Frogs are croaking, birds are chirping, vegetation buds are popping and wildlife is abundant—Spring fever is easy to catch as another beautiful Trinity landscape is awakening. However, a recent series of cold, wet and windy weather patterns continues to dominate and remind us, “old man winter” still maintains his grip and reluctant to leave. The winter-spring transition is an intense time of year and a personal favorite. Virtually no fishing pressure, late winter native steelhead are still available for those willing to dig’em out highlighted with sensitive, yet predictable, mid-day aquatic hatches inspiring both anadromous and resident fish to selectively feed on the surface.
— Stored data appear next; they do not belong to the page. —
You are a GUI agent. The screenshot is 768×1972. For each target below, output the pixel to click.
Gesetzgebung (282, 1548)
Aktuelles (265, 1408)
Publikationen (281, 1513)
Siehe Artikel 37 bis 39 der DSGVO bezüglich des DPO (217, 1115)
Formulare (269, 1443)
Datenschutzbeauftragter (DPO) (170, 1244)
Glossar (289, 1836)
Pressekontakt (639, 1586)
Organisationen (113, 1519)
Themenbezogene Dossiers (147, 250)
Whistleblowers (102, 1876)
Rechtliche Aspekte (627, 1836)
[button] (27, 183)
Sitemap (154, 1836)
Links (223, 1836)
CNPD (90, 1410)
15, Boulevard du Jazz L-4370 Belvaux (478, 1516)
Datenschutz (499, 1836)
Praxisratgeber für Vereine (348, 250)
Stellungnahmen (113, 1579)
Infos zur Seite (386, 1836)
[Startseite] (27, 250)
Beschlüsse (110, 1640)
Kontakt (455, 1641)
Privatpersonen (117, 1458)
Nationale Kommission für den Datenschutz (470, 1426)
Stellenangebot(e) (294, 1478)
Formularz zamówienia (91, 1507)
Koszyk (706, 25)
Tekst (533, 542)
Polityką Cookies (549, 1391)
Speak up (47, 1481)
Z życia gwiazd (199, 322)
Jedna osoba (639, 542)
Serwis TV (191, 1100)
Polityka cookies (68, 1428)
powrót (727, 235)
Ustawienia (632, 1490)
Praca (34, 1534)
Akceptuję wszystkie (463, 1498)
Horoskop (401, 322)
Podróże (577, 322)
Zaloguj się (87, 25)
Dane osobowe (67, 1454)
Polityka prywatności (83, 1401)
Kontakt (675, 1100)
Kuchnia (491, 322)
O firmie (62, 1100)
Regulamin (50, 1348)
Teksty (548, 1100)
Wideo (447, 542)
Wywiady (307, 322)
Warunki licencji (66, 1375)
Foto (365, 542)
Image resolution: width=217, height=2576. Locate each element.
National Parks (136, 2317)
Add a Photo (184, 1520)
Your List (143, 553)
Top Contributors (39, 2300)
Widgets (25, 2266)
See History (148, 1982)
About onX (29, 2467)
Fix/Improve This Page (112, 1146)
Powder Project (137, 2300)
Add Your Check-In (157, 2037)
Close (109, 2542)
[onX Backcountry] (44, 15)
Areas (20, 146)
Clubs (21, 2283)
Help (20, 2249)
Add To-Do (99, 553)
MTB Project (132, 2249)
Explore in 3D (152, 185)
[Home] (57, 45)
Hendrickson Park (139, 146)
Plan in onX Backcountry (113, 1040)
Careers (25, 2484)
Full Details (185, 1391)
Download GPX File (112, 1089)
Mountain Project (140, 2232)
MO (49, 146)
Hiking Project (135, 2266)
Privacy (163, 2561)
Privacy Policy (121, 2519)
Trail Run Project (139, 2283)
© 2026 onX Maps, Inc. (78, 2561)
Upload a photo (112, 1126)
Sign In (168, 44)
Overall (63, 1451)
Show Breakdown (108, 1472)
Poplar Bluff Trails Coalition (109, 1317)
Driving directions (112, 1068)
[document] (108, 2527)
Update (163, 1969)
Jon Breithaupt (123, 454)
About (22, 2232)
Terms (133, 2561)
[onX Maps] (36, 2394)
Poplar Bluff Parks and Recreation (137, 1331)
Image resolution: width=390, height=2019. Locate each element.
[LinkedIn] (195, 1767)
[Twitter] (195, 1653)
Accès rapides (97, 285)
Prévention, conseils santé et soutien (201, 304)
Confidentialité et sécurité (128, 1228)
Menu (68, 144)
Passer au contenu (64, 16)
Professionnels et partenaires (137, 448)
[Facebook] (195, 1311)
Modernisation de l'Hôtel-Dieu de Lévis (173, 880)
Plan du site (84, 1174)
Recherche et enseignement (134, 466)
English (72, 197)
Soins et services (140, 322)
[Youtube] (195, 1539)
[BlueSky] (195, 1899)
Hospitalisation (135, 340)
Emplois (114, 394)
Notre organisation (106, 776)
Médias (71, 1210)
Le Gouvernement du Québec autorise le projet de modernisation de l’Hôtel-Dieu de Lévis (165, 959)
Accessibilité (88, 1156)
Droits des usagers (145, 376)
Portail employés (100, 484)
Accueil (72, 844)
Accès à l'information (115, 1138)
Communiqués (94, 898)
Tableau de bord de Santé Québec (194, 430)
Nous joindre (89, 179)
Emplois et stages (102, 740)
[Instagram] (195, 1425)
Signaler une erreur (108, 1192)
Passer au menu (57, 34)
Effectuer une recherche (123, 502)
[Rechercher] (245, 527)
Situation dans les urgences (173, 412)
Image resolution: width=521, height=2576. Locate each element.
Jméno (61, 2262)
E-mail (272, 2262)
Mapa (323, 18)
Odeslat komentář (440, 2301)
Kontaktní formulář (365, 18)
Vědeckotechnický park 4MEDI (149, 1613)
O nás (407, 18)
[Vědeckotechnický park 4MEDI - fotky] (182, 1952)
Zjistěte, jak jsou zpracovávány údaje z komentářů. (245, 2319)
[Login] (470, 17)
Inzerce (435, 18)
A unique time of constant change, exciting and diverse fishing opportunities and sure cure for any cabin/spring fever.

Trinity River guided trip
Steve Jensen, 1st steelhead on fly.

To date, the upper Trinity (Junction City – Lewiston) is clear and offering healthy flows and good late season opportunities. Recently, Bill Closs and Steve Jensen, from Los Altos, fished with us and scored on a Poor Man’s New Zealand success… Steve scored on his first steelhead on the fly while Bill landed two beautiful Loch-Leven browns… Skinny Otis, from Carmel, fished with Kit to land two for four steelhead hooked. “The Mr. Pimp,” has more than proven its late season success while copper-tone stones. “The rock”, and olive breadcursts in sizes 2-4-6 are other great late season wet fly choices. The menu for dies is easy—a variety of Callibaetis patterns (“punk-rocker” always deadly—see Straight From the Fly Bench for details), parachutes, compara-duns in sizes 12-14 while adult olive stones in sizes 8-10-12 yielding the occasional toilet-bowl flush surface takes. 4X tippits rule for those targeting on top…

Native Steelhead
Skinny Otis, native chrome.

Below JC the Trinity is holding healthy flows due to secondary rivers and tributaries—big H20’s…Quality lower river winter steelheading is available right up until our “springers” show—April (when the dogwoods bloom). Windows of opportunity are all up to runoff and Ma’ nature… Feeling Lucky? – Go For It!